◆ Textauszug:
Wer
heuer in den Marathon-Kalender schaut wird feststellen: Jubiläen
über Jubiläen. Allen voran die 2500 Jahre Marathon-Lauf
auf der historischen Strecke in Athen. Nicht ganz so alt ist die
Hamburger Veranstaltung, aber immerhin auf 25 Jahre hat man es hier
auch schon gebracht und das soll an diesem Wochenende auch dementsprechend
gefeiert werden.
An einem neuen Standort präsentiert man uns heuer die Marathon
EXPO Hamburg. Mit einem „Sprung über die Elbe“
schickt man uns in den Hamburger Freihafen. Nach der HafenCity ist
hier eine zweite städtebauliche Erweiterung auf der südlichen
Elbseite geplant. Aber wie kommt man jetzt dahin? Für Autofahrer
ist das kein Problem, aber Auswärtige die wie ich mit Bahn
oder Flieger angereist sind, werden beim Blick auf U- und S-Bahnplan
feststellen, die nächste Haltestelle ist doch ein Stückchen
entfernt. Aber halt, bevor jetzt schon jemand zum meckern anfängt,
alles kein Problem. Vom Hamburger Hauptbahnhof fahren Busse im 10-Minuten-Takt
hin und her, gratis versteht sich, die stellt uns der Veranstalter.
Die Wartezeit am Hbf ist wirklich nur sehr kurz und Gedränge
im Bus – zumindest am Freitag – gibt’s auch nicht.
Nach ein paar Minuten Fahrzeit haben wir „Schuppen 52“
erreicht, so nennt sich die Location für die Marathonmesse.

◆ Datenbestand:
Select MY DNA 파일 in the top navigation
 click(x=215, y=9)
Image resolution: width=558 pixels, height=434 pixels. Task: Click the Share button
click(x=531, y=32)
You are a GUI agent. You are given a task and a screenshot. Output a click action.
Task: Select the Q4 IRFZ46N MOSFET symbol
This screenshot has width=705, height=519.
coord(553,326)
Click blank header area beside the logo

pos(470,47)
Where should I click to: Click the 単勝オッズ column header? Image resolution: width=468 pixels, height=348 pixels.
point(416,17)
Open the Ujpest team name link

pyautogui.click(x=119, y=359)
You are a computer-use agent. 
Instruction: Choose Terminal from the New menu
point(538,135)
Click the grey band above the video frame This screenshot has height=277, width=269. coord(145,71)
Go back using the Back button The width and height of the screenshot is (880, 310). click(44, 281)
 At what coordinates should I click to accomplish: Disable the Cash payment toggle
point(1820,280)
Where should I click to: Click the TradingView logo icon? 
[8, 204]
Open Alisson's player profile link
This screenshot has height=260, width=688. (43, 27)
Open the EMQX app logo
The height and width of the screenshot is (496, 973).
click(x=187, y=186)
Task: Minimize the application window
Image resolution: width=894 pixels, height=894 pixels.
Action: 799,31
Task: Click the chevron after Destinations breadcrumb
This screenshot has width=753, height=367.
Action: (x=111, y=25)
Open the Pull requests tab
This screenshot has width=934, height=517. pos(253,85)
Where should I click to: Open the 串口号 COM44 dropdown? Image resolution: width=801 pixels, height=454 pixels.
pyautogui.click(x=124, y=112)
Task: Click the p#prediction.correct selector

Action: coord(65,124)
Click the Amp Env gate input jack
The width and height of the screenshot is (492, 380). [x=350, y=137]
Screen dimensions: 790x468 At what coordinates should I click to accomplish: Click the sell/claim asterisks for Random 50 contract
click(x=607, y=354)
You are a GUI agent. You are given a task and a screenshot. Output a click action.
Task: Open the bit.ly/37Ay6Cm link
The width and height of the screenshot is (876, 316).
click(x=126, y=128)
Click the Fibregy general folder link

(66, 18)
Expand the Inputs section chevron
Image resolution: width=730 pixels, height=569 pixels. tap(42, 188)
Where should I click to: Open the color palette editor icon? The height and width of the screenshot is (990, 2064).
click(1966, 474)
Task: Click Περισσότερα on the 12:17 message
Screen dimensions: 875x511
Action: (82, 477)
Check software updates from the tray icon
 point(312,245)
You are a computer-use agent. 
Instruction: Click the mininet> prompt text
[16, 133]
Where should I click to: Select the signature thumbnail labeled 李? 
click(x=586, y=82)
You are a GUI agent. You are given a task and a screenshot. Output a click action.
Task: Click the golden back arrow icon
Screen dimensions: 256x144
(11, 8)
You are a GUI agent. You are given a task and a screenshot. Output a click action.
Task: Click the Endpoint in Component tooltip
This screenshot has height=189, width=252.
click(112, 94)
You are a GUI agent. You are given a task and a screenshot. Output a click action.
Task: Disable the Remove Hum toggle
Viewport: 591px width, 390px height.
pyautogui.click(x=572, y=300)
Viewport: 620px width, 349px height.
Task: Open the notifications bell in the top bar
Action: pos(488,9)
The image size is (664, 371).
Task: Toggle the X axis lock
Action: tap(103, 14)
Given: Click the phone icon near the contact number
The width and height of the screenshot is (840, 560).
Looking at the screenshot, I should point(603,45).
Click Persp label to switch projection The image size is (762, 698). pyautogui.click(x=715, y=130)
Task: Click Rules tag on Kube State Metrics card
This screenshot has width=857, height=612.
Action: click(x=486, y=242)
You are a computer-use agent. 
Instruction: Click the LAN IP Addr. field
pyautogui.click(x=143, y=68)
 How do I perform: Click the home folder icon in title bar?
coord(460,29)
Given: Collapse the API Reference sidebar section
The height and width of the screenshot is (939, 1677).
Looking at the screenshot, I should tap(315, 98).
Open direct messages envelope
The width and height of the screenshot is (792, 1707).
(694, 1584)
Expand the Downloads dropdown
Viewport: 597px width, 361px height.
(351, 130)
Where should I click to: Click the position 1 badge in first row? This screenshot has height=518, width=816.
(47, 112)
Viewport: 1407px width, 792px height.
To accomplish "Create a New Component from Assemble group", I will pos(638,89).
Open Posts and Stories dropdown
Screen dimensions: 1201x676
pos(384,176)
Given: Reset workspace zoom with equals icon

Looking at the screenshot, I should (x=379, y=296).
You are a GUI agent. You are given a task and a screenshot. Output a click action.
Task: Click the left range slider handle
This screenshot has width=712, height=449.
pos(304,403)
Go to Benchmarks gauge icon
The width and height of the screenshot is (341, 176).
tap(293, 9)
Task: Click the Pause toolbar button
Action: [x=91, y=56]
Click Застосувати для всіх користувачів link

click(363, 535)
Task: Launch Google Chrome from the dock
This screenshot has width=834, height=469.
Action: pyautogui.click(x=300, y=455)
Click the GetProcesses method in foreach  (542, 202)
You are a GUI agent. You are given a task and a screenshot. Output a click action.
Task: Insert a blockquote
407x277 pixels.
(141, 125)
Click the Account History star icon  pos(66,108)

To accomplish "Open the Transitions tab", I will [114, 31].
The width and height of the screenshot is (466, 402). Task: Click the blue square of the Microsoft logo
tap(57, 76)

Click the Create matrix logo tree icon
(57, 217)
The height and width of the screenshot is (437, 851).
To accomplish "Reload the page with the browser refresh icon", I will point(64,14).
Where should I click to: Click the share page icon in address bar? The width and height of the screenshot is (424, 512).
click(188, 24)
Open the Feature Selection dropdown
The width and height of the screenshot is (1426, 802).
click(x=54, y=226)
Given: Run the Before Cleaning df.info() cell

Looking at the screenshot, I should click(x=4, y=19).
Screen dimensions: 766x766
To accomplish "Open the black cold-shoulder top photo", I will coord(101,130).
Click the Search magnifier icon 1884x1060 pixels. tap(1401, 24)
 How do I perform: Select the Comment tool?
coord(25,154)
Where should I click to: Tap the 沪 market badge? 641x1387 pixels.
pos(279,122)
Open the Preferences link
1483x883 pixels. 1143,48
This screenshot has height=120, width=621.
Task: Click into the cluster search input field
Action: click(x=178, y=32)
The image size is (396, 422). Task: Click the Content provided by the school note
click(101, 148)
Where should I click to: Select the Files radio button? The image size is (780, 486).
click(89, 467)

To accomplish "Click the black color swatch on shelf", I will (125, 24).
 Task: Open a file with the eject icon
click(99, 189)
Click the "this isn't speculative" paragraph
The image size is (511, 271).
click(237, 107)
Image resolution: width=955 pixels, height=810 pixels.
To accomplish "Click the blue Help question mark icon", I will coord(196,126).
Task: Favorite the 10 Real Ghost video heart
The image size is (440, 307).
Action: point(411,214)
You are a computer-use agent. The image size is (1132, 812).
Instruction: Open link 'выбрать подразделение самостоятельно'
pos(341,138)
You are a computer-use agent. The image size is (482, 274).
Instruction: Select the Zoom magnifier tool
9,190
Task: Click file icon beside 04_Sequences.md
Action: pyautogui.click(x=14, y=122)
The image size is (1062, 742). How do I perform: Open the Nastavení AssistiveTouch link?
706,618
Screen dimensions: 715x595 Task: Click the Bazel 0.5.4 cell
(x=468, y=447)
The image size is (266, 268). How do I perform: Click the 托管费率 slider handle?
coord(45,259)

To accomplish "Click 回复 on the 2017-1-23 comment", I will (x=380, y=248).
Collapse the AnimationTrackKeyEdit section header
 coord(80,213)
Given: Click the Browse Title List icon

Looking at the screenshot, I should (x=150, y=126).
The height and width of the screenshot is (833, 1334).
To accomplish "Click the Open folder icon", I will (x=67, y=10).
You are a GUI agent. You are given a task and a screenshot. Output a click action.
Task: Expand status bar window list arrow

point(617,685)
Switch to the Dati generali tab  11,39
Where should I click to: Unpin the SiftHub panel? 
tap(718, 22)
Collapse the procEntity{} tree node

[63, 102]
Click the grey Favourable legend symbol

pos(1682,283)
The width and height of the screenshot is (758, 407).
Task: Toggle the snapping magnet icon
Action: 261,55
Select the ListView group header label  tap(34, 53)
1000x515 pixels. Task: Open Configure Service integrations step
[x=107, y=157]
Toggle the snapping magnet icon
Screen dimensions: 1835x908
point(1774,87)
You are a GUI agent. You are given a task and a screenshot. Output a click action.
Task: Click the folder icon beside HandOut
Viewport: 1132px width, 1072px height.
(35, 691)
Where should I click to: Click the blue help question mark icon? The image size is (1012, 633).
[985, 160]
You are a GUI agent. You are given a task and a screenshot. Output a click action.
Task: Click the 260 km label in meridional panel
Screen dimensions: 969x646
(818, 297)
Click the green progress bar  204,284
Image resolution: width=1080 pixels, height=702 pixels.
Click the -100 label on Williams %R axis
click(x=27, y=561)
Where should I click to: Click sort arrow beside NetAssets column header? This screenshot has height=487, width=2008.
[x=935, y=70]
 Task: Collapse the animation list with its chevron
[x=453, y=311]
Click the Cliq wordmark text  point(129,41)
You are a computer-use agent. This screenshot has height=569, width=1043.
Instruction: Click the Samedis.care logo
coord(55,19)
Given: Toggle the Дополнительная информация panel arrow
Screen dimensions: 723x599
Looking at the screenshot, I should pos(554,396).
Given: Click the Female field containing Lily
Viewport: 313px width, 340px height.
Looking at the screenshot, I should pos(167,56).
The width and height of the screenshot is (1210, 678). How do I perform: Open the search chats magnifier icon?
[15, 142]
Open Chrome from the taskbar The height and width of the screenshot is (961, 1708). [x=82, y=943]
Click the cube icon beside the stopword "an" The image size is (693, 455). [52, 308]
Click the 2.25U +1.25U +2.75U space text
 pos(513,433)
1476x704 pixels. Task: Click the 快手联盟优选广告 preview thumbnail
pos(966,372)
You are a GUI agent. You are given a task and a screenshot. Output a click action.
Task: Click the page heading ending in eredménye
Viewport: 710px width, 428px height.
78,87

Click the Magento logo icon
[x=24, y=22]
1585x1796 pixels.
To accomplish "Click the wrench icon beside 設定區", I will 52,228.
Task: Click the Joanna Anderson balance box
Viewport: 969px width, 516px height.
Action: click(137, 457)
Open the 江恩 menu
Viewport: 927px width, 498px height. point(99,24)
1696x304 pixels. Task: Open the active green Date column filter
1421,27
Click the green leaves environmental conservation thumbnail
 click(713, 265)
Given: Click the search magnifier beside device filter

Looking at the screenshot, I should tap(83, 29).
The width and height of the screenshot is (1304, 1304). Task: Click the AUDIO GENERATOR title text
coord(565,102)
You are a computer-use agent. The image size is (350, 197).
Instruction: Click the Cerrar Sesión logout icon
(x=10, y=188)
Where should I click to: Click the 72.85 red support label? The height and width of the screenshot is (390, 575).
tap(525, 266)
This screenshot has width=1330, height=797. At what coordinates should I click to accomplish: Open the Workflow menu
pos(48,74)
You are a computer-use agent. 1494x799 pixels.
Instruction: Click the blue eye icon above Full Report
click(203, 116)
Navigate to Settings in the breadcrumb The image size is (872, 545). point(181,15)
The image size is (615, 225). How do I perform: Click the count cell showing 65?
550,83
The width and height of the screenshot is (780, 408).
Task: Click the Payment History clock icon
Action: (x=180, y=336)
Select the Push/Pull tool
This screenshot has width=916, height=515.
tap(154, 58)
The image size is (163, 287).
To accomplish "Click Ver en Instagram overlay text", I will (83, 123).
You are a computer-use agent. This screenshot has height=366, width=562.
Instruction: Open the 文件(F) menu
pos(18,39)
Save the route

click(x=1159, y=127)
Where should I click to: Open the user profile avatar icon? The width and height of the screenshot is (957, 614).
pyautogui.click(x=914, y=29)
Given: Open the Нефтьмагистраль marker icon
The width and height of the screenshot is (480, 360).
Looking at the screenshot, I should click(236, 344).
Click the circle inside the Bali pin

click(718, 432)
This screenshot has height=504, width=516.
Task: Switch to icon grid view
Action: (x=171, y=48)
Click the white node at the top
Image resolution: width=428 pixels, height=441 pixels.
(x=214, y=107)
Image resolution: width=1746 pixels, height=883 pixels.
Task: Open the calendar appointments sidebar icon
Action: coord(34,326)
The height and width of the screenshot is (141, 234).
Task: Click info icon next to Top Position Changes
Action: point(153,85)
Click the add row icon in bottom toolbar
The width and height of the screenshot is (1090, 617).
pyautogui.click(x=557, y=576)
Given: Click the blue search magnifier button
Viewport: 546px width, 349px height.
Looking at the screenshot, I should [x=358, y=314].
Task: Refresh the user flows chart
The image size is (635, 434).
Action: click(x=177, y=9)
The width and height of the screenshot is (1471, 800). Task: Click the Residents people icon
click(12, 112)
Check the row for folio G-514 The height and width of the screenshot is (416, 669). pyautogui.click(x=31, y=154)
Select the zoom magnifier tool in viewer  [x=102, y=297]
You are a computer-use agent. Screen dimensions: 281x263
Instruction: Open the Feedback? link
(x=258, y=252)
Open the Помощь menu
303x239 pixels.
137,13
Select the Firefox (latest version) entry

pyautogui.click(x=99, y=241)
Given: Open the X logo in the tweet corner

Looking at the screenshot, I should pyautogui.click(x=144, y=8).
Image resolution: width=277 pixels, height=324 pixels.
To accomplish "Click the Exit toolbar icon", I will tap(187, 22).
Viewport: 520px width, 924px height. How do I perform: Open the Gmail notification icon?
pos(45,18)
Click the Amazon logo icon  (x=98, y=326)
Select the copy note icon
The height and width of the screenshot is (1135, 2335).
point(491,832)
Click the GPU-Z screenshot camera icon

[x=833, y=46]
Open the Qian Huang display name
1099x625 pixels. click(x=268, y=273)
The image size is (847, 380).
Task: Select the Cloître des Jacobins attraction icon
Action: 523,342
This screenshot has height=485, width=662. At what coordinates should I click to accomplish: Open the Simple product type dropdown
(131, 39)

◆ Aufgabe 1: Kopieren Sie aus dem Textauszug über den Hamburger Marathon den Abschnitt wörtlich, der bei den Worten „Die Wartezeit am“ beginnt und nach „für die Marathonmesse.“ endet.
◆ Aufgabe 2: Erklären Sie anhand des Textauszugs über den Hamburger Marathon, warum die Anreise zur Messe auch für Auswärtige ohne Auto kein Problem ist.
◆ Aufgabe 3:
Beantworten Sie mit Hilfe des Textauszugs über den Hamburger Marathon die folgenden Fragen:
(a) Welches Jubiläum feiert der Marathon-Lauf auf der historischen Strecke in Athen?
(b) Auf welcher Elbseite ist die zweite städtebauliche Erweiterung geplant?
(c) Wie heißt die Location der Marathonmesse?

◆ Ergebnis 1:
Die Wartezeit am Hbf ist wirklich nur sehr kurz und Gedränge
im Bus – zumindest am Freitag – gibt’s auch nicht.
Nach ein paar Minuten Fahrzeit haben wir „Schuppen 52“
erreicht, so nennt sich die Location für die Marathonmesse.

◆ Ergebnis 2: Vom Hamburger Hauptbahnhof fahren im 10-Minuten-Takt kostenlose Busse zur Messe, die der Veranstalter stellt. Die Wartezeit am Hauptbahnhof ist dabei nur sehr kurz.

◆ Ergebnis 3:
(a) 2500 Jahre
(b) Auf der südlichen Elbseite
(c) „Schuppen 52“